Author JuliaConcurrent
Popularity
8 Stars
Updated Last
3 Months Ago
Started In
February 2022

MultiThreadedCaches

MultiThreadedCache{K,V}() is a fast-ish, thread-safe cache.

This cache stores k=>v pairs that cache a deterministic computation. The only API into the cache is get!(): you can look up a key, and if it is not available, you can produce a value which will be added to the cache.

Accesses to the cache will look first in the per-thread cache, and then fall back to the shared thread-safe cache. Concurrent misses to the same key in the shared cache will coordinate, so that only one Task will perform the compuatation for that value, and the other Task(s) will block.

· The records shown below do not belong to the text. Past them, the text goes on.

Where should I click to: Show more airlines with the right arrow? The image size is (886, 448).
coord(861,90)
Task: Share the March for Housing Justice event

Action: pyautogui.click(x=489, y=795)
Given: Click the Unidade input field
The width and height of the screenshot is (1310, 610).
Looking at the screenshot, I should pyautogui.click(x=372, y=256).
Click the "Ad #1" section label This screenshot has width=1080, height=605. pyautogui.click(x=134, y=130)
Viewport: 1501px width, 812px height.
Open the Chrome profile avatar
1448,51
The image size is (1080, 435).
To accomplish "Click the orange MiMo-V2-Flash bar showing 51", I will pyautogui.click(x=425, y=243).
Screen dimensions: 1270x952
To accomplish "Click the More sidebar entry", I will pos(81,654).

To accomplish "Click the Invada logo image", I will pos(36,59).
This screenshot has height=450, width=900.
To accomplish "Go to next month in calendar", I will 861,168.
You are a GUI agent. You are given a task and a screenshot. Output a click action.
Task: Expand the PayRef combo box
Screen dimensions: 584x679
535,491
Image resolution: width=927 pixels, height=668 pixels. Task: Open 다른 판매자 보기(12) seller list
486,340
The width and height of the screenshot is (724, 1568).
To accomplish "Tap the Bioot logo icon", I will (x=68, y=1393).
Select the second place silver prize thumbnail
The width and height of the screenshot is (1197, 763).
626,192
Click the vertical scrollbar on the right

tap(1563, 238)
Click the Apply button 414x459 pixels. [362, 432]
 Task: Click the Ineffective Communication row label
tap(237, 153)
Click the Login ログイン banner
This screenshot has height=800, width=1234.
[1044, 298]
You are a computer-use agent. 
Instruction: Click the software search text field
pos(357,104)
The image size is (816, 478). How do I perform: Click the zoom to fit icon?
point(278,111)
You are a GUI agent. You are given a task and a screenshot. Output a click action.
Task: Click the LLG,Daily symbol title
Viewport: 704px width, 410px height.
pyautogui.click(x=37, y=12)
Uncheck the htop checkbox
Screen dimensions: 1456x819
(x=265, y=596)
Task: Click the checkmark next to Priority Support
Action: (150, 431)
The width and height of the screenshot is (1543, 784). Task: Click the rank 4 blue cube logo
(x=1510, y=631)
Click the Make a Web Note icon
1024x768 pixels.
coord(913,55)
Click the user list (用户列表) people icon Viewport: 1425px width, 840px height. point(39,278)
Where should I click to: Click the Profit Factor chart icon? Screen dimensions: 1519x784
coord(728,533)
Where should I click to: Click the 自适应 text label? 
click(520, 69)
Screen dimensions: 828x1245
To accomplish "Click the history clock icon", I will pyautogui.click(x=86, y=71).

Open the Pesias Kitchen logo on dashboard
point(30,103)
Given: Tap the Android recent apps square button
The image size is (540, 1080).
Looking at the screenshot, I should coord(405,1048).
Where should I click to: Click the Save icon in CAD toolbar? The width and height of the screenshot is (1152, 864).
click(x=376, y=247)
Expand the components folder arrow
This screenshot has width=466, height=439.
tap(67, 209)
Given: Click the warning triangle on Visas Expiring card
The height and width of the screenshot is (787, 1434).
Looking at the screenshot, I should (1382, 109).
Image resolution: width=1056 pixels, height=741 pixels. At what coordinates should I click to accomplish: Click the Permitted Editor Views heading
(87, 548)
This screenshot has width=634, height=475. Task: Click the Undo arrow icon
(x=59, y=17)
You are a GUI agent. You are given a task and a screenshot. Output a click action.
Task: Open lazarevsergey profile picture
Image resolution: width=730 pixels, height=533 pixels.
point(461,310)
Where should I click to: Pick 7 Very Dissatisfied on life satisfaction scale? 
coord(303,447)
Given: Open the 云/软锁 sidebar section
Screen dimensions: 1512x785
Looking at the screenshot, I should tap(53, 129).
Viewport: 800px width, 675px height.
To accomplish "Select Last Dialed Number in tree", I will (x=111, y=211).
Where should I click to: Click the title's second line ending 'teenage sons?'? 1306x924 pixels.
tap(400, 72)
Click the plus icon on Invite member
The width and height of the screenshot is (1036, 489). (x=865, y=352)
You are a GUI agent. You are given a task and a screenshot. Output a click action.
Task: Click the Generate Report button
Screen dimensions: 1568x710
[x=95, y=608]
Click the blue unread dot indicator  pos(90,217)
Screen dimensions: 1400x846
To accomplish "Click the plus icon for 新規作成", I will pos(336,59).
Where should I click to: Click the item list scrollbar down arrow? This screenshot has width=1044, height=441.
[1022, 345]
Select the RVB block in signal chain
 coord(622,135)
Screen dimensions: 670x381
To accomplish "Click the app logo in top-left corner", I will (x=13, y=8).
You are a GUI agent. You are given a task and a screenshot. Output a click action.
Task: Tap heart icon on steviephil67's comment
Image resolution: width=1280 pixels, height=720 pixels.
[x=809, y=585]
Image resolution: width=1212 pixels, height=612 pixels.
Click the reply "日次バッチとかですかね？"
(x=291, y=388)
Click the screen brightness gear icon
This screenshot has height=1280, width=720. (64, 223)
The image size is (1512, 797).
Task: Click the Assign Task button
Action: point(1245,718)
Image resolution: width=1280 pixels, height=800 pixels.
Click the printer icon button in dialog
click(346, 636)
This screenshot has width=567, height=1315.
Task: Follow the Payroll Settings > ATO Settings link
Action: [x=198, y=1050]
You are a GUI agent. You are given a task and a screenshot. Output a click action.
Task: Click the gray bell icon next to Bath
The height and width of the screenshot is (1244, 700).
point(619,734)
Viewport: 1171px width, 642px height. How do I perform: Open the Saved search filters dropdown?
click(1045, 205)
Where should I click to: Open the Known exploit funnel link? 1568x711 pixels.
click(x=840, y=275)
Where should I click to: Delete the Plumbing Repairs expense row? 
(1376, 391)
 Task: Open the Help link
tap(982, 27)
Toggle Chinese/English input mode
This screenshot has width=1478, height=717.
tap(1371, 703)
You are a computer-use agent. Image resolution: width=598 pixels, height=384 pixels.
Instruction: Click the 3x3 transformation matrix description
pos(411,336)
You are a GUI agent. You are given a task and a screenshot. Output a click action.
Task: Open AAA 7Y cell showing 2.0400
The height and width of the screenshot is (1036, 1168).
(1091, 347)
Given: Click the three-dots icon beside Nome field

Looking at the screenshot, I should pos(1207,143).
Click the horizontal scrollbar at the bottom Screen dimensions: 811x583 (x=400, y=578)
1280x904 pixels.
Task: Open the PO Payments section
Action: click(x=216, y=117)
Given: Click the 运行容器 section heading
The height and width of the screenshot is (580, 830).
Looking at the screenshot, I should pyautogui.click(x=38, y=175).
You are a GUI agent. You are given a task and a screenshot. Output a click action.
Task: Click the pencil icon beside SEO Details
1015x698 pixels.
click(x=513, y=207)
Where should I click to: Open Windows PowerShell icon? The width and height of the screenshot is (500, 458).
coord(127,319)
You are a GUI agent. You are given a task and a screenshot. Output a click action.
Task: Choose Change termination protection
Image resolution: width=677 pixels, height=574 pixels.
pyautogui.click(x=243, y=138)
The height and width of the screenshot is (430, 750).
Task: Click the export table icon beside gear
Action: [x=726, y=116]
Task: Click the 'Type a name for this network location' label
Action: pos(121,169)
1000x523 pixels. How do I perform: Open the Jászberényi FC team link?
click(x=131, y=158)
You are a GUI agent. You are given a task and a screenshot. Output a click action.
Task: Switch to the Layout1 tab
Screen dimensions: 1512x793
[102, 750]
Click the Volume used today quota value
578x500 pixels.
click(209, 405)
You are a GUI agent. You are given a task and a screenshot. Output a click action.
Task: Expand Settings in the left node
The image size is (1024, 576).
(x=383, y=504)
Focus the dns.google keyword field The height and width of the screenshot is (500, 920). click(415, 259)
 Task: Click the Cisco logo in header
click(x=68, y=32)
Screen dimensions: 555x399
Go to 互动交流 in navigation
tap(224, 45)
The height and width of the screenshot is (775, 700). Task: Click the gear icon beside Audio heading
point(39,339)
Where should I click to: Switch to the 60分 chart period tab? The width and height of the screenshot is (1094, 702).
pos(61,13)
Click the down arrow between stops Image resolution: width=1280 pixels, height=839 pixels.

The per-thread caches have very low contention (usually only locked by that single Task), so a MultiThreadedCache{K,V} scales much better than the naive baseline Dict+ReentrantLock that you might use instead.

Alternatives Considered

Some other approaches to concurrent caches include:

  • Concurrent Hash Table
    • The theory in this package is to take advantage of the append-only aspect of a Cache to get some contention benefits over a conventional multi-threaded dictionary, but we're less sure in practice if this is actually true. (Once we had to make the adjustments to account for task migration, the benefits of the current design became less clear...)
  • Multithread caches designed for low contention by sharding the key space, and keeping a separate lock per sub-cache. For example, having an array of e.g. 64 separate caches, sharded by a prefix of a key's hash, each with their own lock.
    • This package differs from this design by sharding the hash by Thread ID, rather than by the key space.
    • This tradeoff accepts greater data duplication in exchange for hopefully less contention.

Example:

julia> cache = MultiThreadedCache{Int, Int}(Dict(1=>2, 2=>3))
MultiThreadedCache{Int64, Int64}(Dict(2 => 3, 1 => 2))

julia> init_cache!(cache)
MultiThreadedCache{Int64, Int64}(Dict(2 => 3, 1 => 2))

julia> get!(cache, 2) do
           2+1
       end
3

julia> get!(cache, 5) do  # These accesses are safe from arbitrary threads.
           5+1
       end
6

julia> get!(cache, 5) do
           5+10
       end
6

Performance

Current benchmark results measuring scaling recorded against a baseline of a Dict() + ReentrantLock():

┌ Info: benchmark results
│   Threads.nthreads() = 1
│   time_serial = 0.03260747
│   time_parallel = 0.152217246
└   time_baseline = 0.131397639
┌ Info: benchmark results
│   Threads.nthreads() = 20
│   time_serial = 0.030174521
│   time_parallel = 0.307062643
└   time_baseline = 1.239406026
┌ Info: benchmark results
│   Threads.nthreads() = 100
│   time_serial = 0.030373533
│   time_parallel = 1.771401144
└   time_baseline = 5.397114559